Results. Children in the intervention group, as compared to those in the control group, showed significant (P < .0001) gains in their level of understanding of the concepts of causality and prevention of AIDS. These results were unaffected by controlling for grade, gender, race, socioeconomic status, and verbal fluency. The gains in children's understanding of causality of AIDS represented at least 2 years' growth in the level of conceptual sophistication and persisted at a follow-up evaluation several months later. After the intervention, more children (P < .001) in the intervention group than in the control group accurately identified causes of AIDS in response to open-ended questions: germ/germ theory (41% vs 13%), mother-to-infant transmission (54% vs 15%), blood transmission (83% vs 40%), and sexual transmission (56% vs 30%).
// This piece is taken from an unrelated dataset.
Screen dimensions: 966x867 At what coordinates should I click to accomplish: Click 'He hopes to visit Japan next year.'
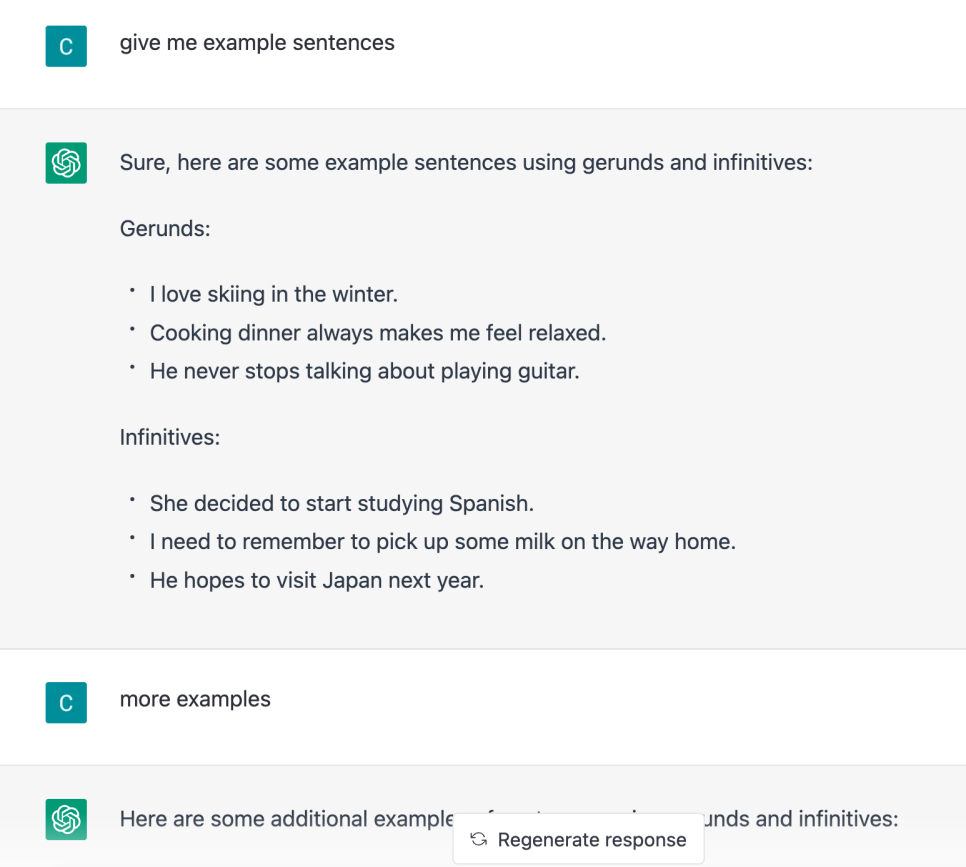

Fewer than half as many children in the intervention group responded incorrectly to each of five direct questions about transmission of HIV through casual contact. The intervention did not increase children's fears about the illness.

Conclusions. A short, developmentally based, multifaceted AIDS education program in the elementary grades can advance children's conceptual understanding and factual knowledge about AIDS and decrease their misconceptions about casual contact as a means of acquiring the illness, without increasing their fears. Significant advances in conceptual understanding about AIDS can be achieved through direct educational interventions.